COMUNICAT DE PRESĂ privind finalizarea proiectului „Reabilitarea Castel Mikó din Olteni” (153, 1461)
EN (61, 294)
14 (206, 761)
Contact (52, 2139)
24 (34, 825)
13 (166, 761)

▶ WORK TO COMPLETE
Without altering a single word, transcribe the entries above.

▶ WRITTEN SOLUTION
COMUNICAT DE PRESĂ privind finalizarea proiectului „Reabilitarea Castel Mikó din Olteni” (153, 1461)
EN (61, 294)
14 (206, 761)
Contact (52, 2139)
24 (34, 825)
13 (166, 761)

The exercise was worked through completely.